Once the collection is made you can click on the “…” and click “Import”.
Then select OpenAPI document.
This approach means the collection will get out of date over time, but will help you at least see how this whole thing works, and Git sync can be enabled later if you feel like its worth upgrading.
Whichever way you do it, you’ll see the new Insomnia Collection created for your API, so now we can play around with it.
Step 4) Fixing Environment Variables #
Insomnia supports the idea of Environments, which means you can have one for “Development”, one for “Production”, others for sandboxes, mock servers, etc. It will create an OpenAPI Env which is pre-populated with various values from the OpenAPI document you imported from. To select this, click the dropdown which defaults to Base Environment, and select “OpenAPI env”.

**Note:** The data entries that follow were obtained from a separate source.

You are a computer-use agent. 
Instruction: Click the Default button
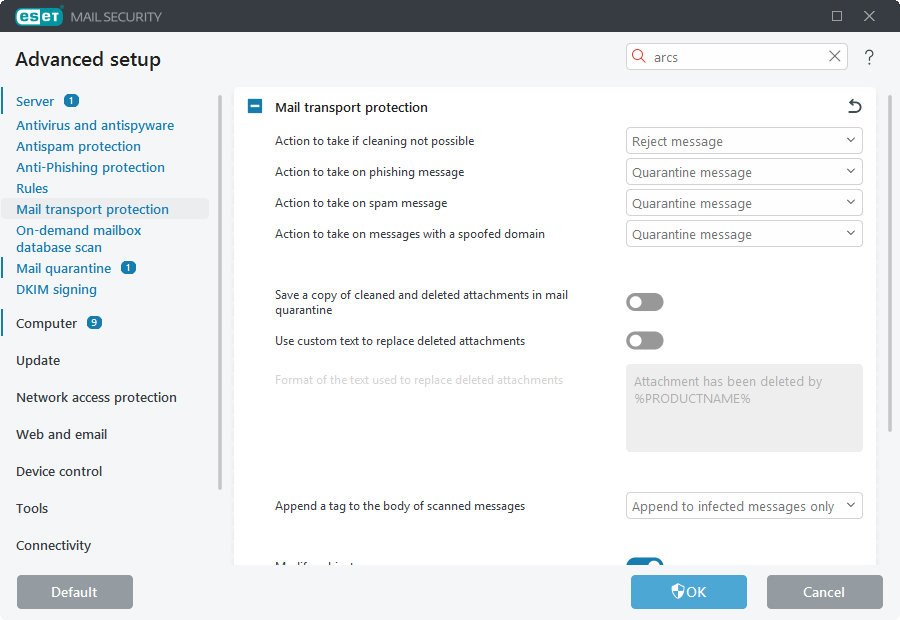tap(74, 592)
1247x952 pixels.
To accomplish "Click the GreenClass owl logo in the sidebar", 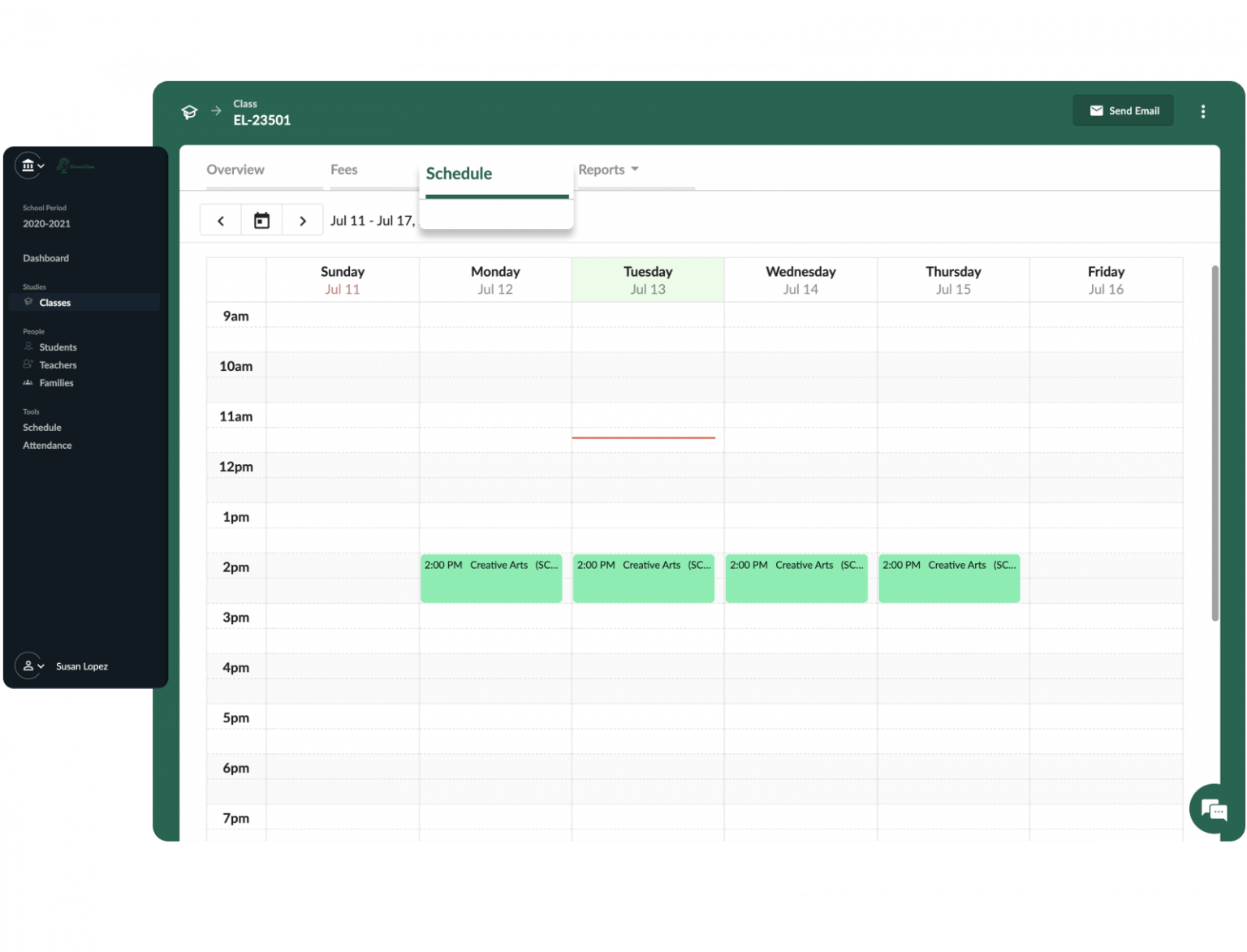I will click(63, 165).
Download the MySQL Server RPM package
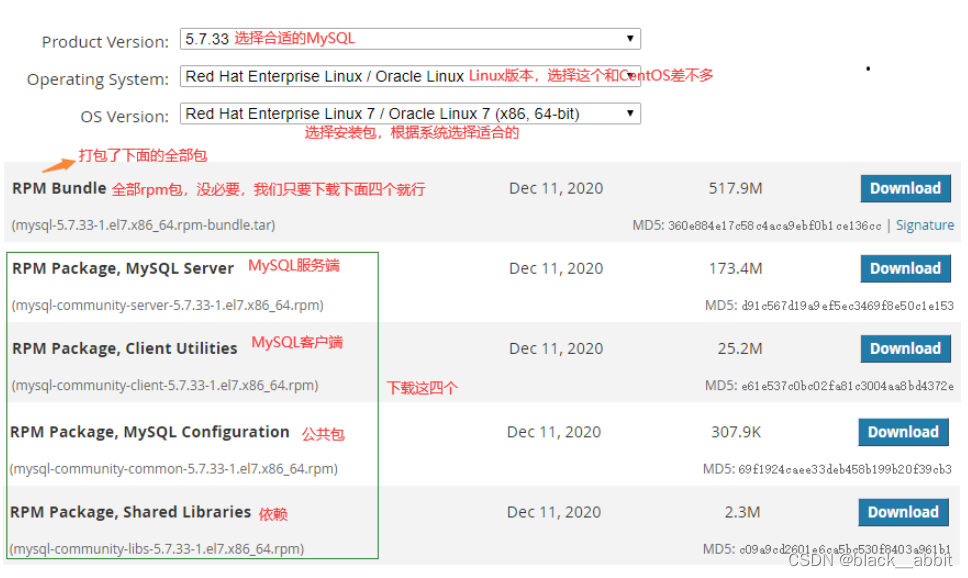Viewport: 968px width, 578px height. (904, 268)
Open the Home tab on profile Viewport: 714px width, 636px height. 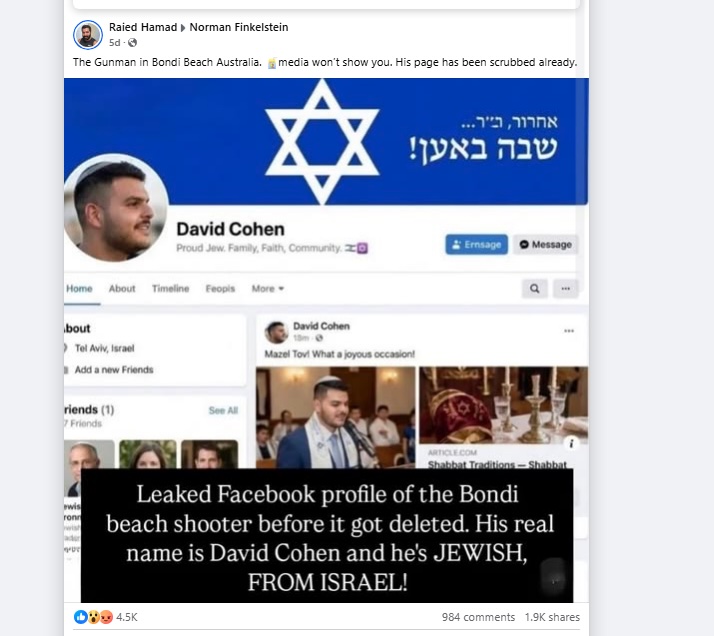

The OpenAPI import for Insomnia currently seems to have a few snags, because on importing the Train Travel API it was showing errors about bad environment variables.
Clicking on that variable in the URL will show the following error:
“attempted to output null or undefined value”
This can be fixed by selecting the _.host
variable.
Doing this for each operation is not ideal, but the Insomnia team are aware of the problem and hopefully this will be resolved soon.
Step 5) Updating Broken Parameters #
Another quirk with the Insomnia import comes from it created environment variables for all path parameters, which are then not found in the environment so more errors appear.
Fixing this requires the URL to be edited, removing that broken variable with the backspace key, and writing in :parameterName
. You’ll know it’s worked when a box appears in the Path Parameters list.
Whilst these bugs are fixed up, it’s a good chance to work through the parameters and add example values, or pop in dynamic ones. See what autocomplete suggestions pop up when you type things like “uuid” or “email”, or any other faker value.
Step 6) Publish Collection #
Export the collection as a Insomnia JSON, and publish that somewhere public.
One place for that might be in an insomnia/
directory in your main API source code and/or documentation repository.
Wherever it goes, make sure it is accessible via a public URL, which if it’s on a GitHub public repository can be found by click on the file and clicking Raw:
This gives you a URL for the Insomnia collection like this:
https://raw.githubusercontent.com/bump-sh-examples/train-travel-api/main/insomnia/Insomnia_2024-05-27.json
Now we can use that URL for the next step.
Step 7) Create “Run in Insomnia” Button #
Buried in the Preferences page under Data there’s a link to the Create Run Button applet. Open this page up and copy that public URL into the text box.
Take that Markdown, and pop it into your OpenAPI somewhere. The easiest place to put it is right in the info.description
property.
openapi: 3.1.0
info:
title: Train Travel API
description: |
API for finding and booking train trips across Europe.
## Run in Insomnia
Experiment with this API on Insomnia, using our Insomnia Collection.
[![Run in Insomnia}](https://insomnia.rest/images/run.svg)](https://insomnia.rest/run/?label=Train%20Travel%20API&uri=https%3A%2F%2Fraw.githubusercontent.com%2Fbump-sh-examples%2Ftrain-travel-api%2Fmain%2Finsomnia%2FInsomnia_2024-05-27.json)
A better place for this button might be a dedicated Topic, using the
x-topics
extension supported by Bump.sh documentation.
To see how this looks in Bump.sh before pushing it live, you can use the Bump.sh CLI’s preview
command.
npx bump-cli preview openapi.yaml --live
The command will return a link, click that and see how the documentation looks.
When you (or your users) click the new Run in Insomnia button, they’ll be asked to import your collection to their own workspace, and now they can interact with your API on their own computers making requests with all the parameters and authentication options set up for them!